My Favorite Symphony

Dvorak's Ninth Symphony also known as the New World Symphony.


I played this symphony in high school - I was a violist then.  We had been playing Mozart all year long because my conductor had some penchant for him but honestly, if all you play is Mozart and you are a violist, it gets pretty boring.  So to play Dvorak who actually wrote solo parts for the viola section and gave us something other than half notes was a thrill.  (I heard the Dvorak himself was a violist)  Even more so, it was technically difficult enough that us violists struggled and found ourselves going over small sections in our determination to get it just right.  It would be the last symphony I would ever perform, in my last orchestra concert ever.  It holds a special place.

Some time in college, I bought a recording of the symphony.  Since I only had a few CDs, it was soon on my playlist as I got ready for rugby practice.  Not long after, it would be the only thing I would listen in preparation for practice and games.  The fourth movement especially.  On my mission, we were only allowed to listen to classical music and when I told my mission president's wife that the only symphony I owned was Dvorak's, she told me to pull it out and listen to it.  I told her that I had listened to it so many times before rugby that I might end up just tackling people on the street.  She just laughed.

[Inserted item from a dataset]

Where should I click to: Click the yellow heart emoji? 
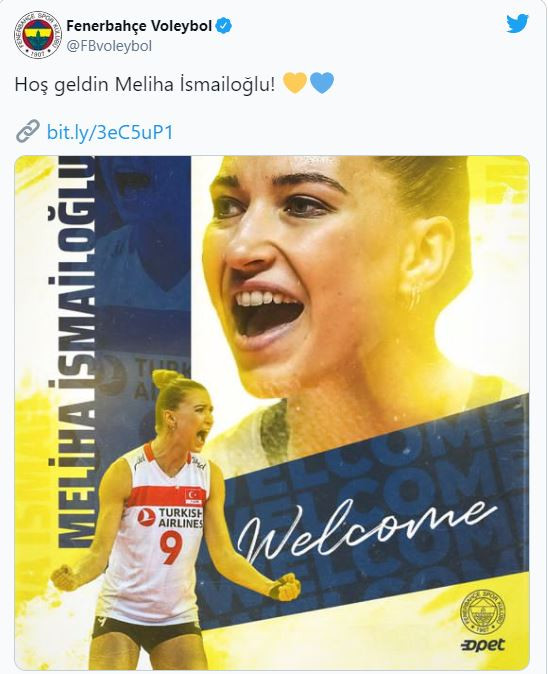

It's been at least two years since I last listened to this symphony.  Even now, I can't hear it without a thrill.  It still reminds me of orchestra and how by the end, I'd be playing with so much energy that my arms would collapse at the end from exhaustion.  It still reminds me of rugby and how much of a routine I followed in preparation for those games and practices.  Oddly enough, it also reminds me of my orchestra friends who were much more than orchestra friends but British Literature study buddies and soccer practice buddies.  And also of all the engineering problem sets I had to pound through and how many times after I'd given up on a problem for the afternoon, I'd find myself figuring out a new way of looking at it while preparing for rugby and listening to that symphony. 

It's one of those days.  Nothing but a symphony will do.